● **FRAGMENTO SELECCIONADO**

········

Que entonces, dicho sea al paso, estaba bajo mínimos. Había llegado al poder el PP de Rajoy que se encontró el país en quiebra técnica. El político impopular, Montoro se apellidaba el tipo, que había prometido ininterrumpidamente bajar los impuestos hizo exactamente lo contrario, gracias a la desfachatez de ese ministro de Hacienda que perpetró hachazos fiscales contra todos los que le habían apoyado. Ahí, en este trance comenzó el PP a perder su mayoría absoluta. Lo cierto es, sin embargo, que aquí, en el Tesoro Español, no había un euro, tampoco en los bancos que tuvieron que ser rescatados nada menos que con 60.000 millones de euros, una fortuna que aún estamos pagando todos los sufridos contribuyentes hispanos. Como además, y también por entonces, España parecía, a la francesa, un presidio abierto, el malestar en las calles, azuzado desde la izquierda por la falta de mohína y por el alumbramiento constante de casos de corrupción crecía por momentos. Nada menos que el que había sido poderoso vicepresidente del Gobierno, autor del milagro económico español, Rodrigo Rato, fue condenado a cuatro años de cárcel por su papel en la administración de la caja reunificada, Bankia. Salió, al cabo, pero nunca recuperó el prestigio, como tampoco lo hicieron los dos vicepresidentes que había nombrado Esperanza Aguirre en la Comunidad de Madrid, Ignacio González y Francisco Granados, ambos, también, se pasaron una temporada larga en la cárcel

Y encima, por ahí fuera, pintaba bastos por el mundo desde que a principios de enero el sorprendente empresario Donald Trump juró su cargo como presidente de los Estados Unidos. «América, lo primero», proclamó y desde entonces llevó a cabo una política marginadora y exclusivista que dejó a Europa en su nivel menos propio de prestigio e influencia. Por todos los lados nos salían grietas, algunas de una enorme desgracia. Recuérdese a estos efectos el accidente de aquel mal llevado avión Yack 47 que sembró de cadáveres una colina lejana cuando muchos militares regresaban de una misión exterior. El Consejo de Estado, con muy mala intención, volcó la principal responsabilidad sobre el que había sido ministro de Defensa, Federico Trillo, y éste, ya embajador en Londres, tuvo que declinar su cargo. En el trance cayó también un médico militar español, el general Navarro, al que unos investigadores precipitados e injustos le echaron la culpa nada menos que de la diseminación de los cuerpos por aquel horrible paraje.

········

● **ENTRADAS DEL CONJUNTO**
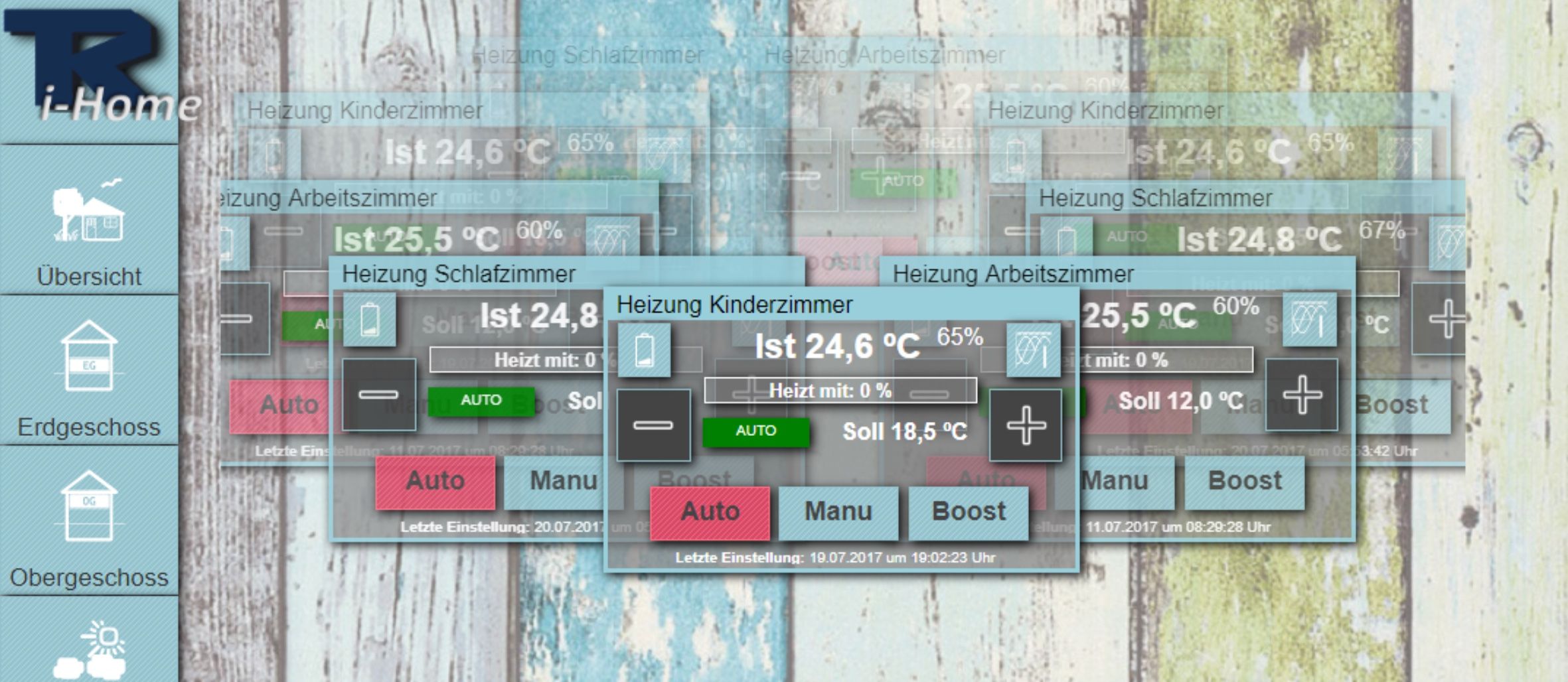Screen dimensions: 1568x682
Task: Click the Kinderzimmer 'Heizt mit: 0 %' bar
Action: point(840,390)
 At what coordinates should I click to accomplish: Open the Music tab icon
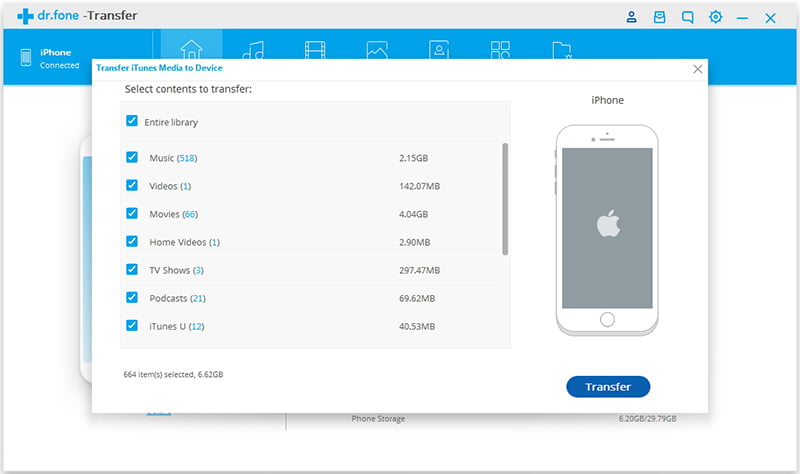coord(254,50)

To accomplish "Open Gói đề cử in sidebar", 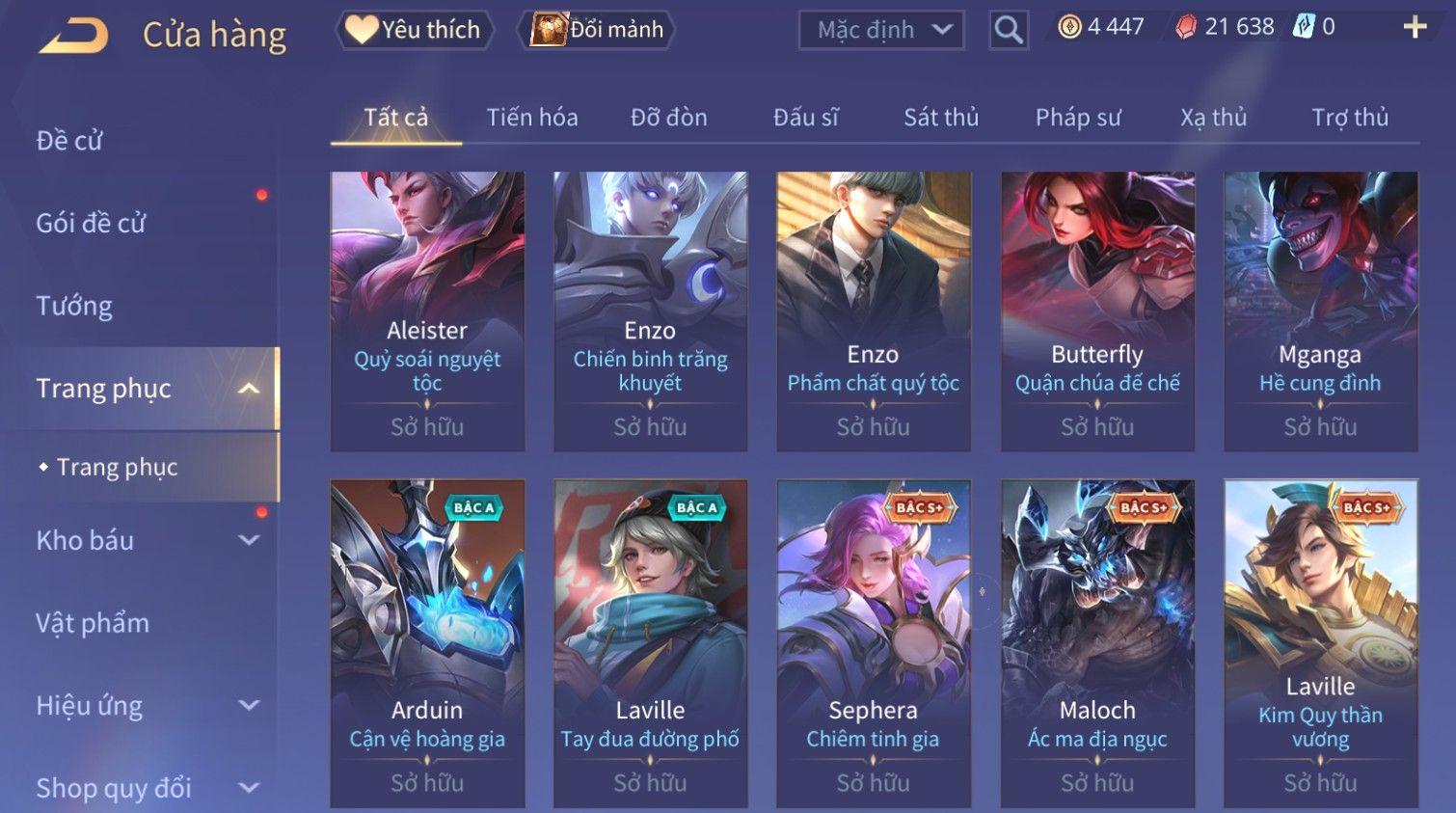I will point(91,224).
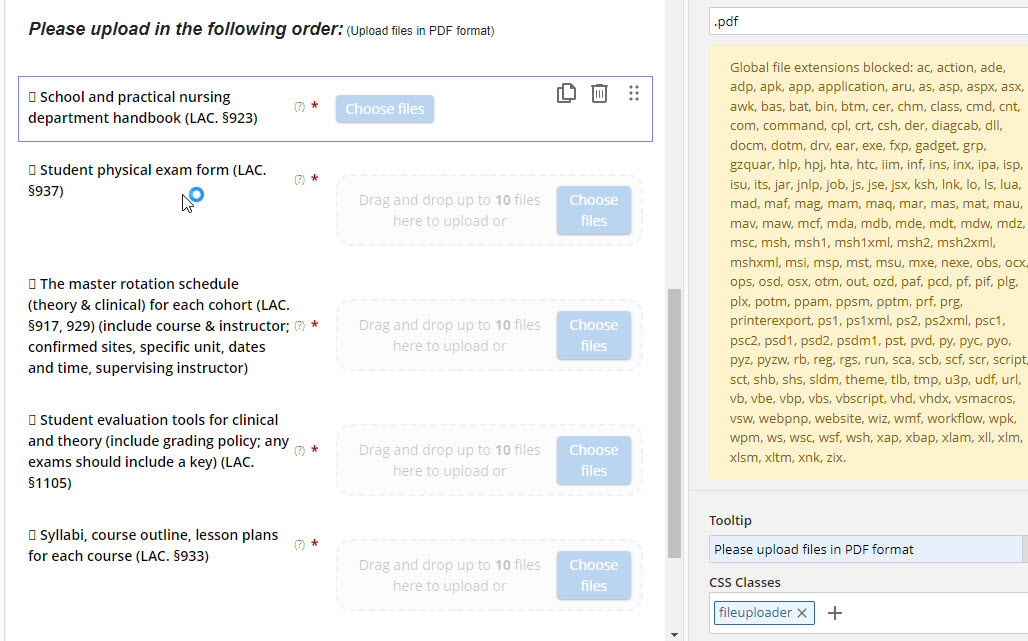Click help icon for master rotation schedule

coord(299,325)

········

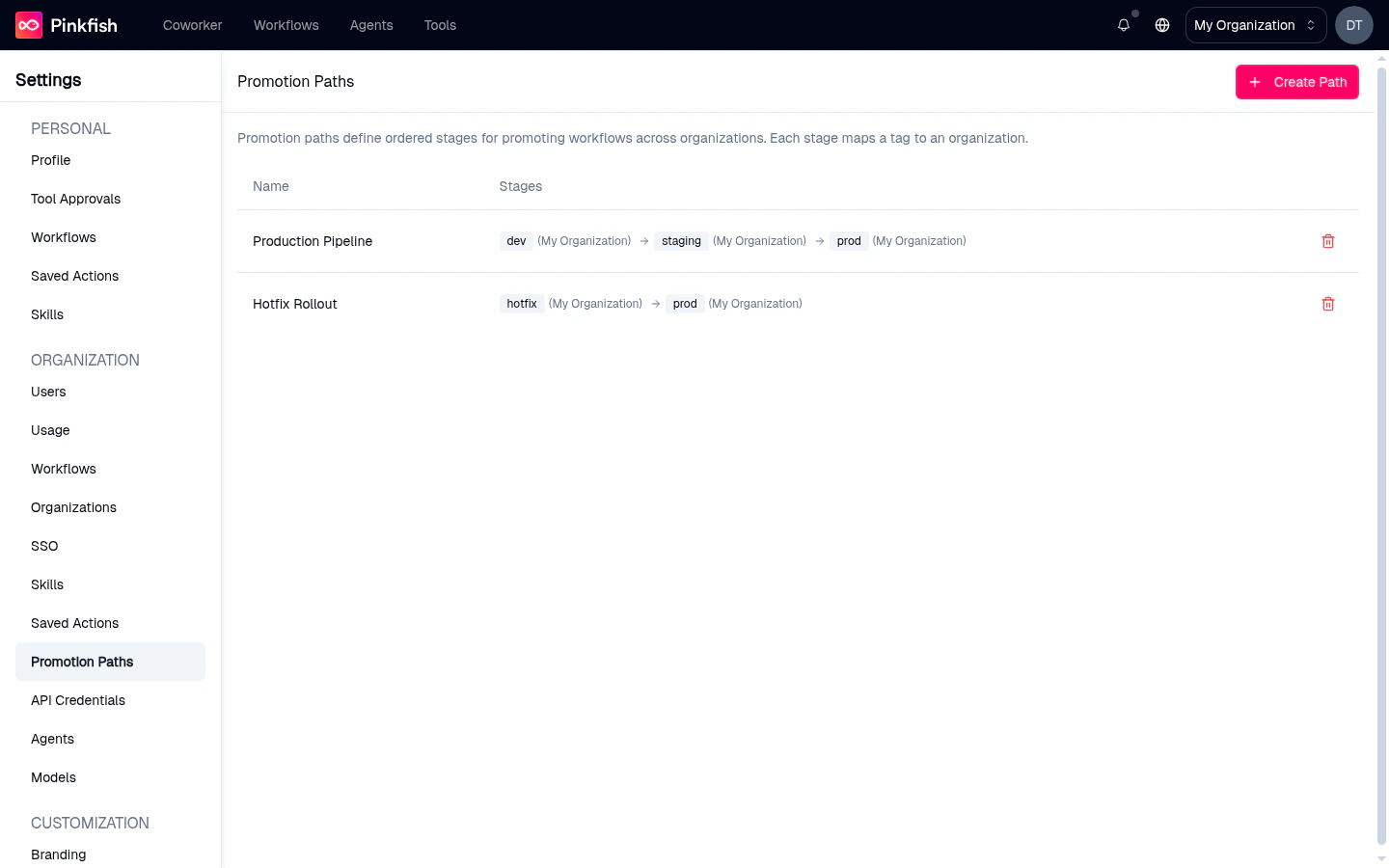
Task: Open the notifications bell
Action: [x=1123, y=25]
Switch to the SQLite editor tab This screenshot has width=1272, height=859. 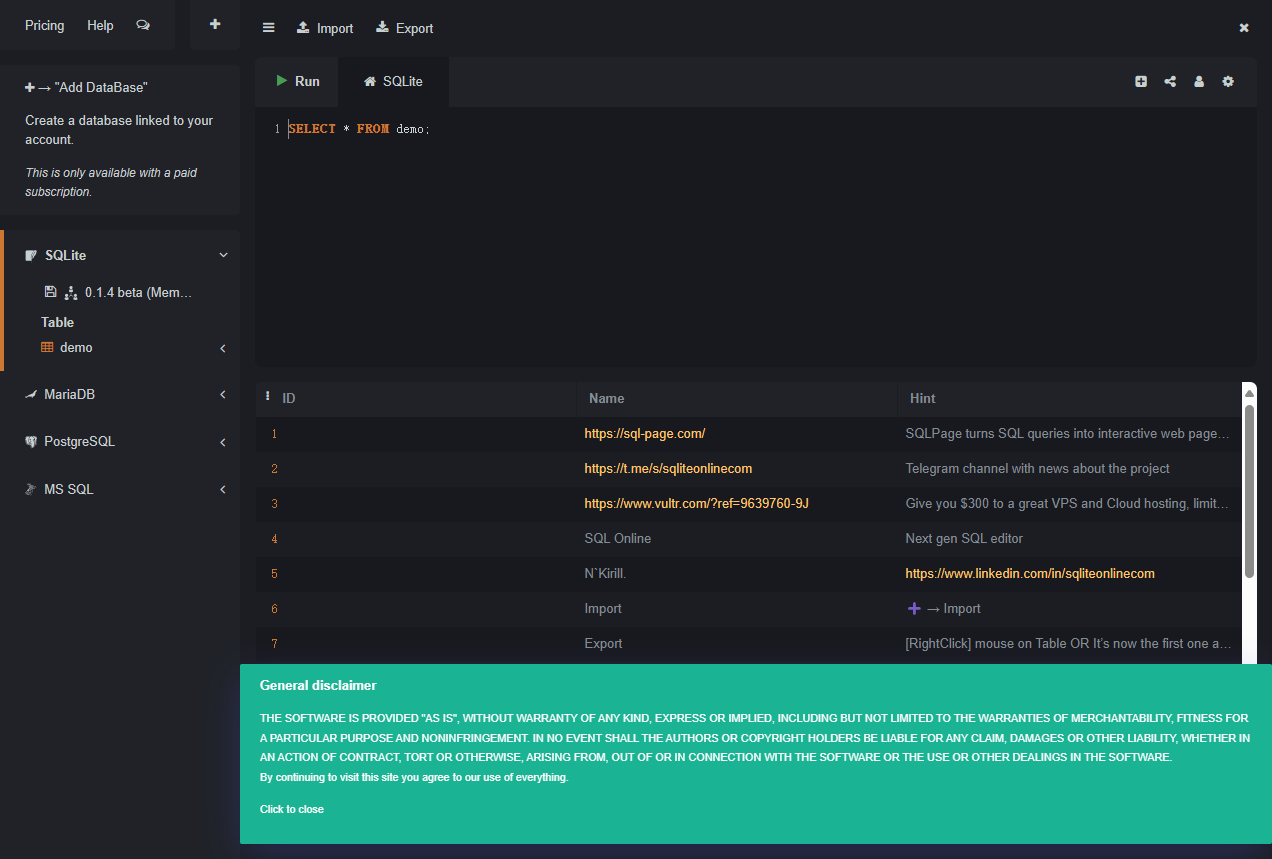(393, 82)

········

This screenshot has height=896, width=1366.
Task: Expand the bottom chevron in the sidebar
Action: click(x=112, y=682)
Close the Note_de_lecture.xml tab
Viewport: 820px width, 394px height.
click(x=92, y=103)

········

● **QUÉ HARÁS**
**1.** Responde estas preguntas según el fragmento seleccionado:
(a) ¿Con cuánto dinero hubo que rescatar a los bancos?
(b) ¿A cuántos años de cárcel fue condenado Rodrigo Rato?
(c) ¿Qué cargo ocupaba Federico Trillo cuando tuvo que dejarlo?
**2.** Continúa el fragmento sobre la política española de aquellos años a partir de su última oración.

● **RESPUESTAS**
**1.**
(a) Con 60.000 millones de euros.
(b) A cuatro años de cárcel.
(c) Era embajador en Londres.

**2.**
A todas éstas, Rajoy fue elegido presidente de su partido casi a la búlgara, con el 95 por ciento de los votos, y un político emergente, un estalinista de tomo y lomo, Pablo Iglesias, se coronó también como secretario general del naciente, hoy agonizante, Podemos al grito de: «Vamos a abordar los cielos». Ya se ve que se han quedado en el subsuelo de los votos. Desde el primer día el tal Iglesias emprendió una cruzada sin cuartel contra todo lo que representaba el denostado «Régimen del 78» y más concretamente contra el bastión clave de nuestra Constitución, la Corona. 
Claro que algunos comportamientos ayudaron bastante a la polémica. En aquel año se salvó por los pelos del Caso Noos, un turbio asunto de tráfico de influencias, la hija mayor del Rey Juan Carlos, Cristina de Borbón, pero no así su entonces marido, Iñaki Urdangarín que había cometido toda clase de fechorías financieras y económicas con la sombrilla del nombre de su suegro. Urdangarín se pasó casi seis años en soledad en la cárcel para mujeres de Brieva, en Ávila, donde antes se había alojado Luis Roldán. 

Menos mal que el año se cerró con un campeonato del mundo para España; un récord absoluto en la realización de trasplantes de todo tipo; más de 2.000 en 12 meses, una cifra que, año tras año, se ha sido superando, muy lejos en sus alcances de los de otros países desarrollados.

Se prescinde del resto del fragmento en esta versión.